Give again exactly the lines that stretch from the one with "Nur funktionale Cookies" to the end of the data below, including both of those lines and nothing else.

Start of MATERIAL PROVIDED

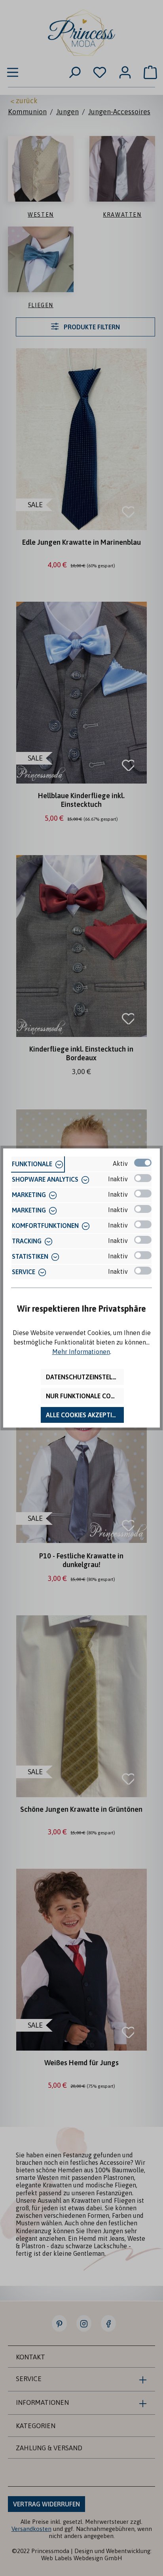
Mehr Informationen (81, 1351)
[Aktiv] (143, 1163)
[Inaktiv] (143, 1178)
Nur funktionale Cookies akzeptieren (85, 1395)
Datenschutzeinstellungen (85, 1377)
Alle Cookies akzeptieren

End of MATERIAL PROVIDED

OUTPUT FOR THIS TASK:
Nur funktionale Cookies akzeptieren (85, 1395)
Datenschutzeinstellungen (85, 1377)
Alle Cookies akzeptieren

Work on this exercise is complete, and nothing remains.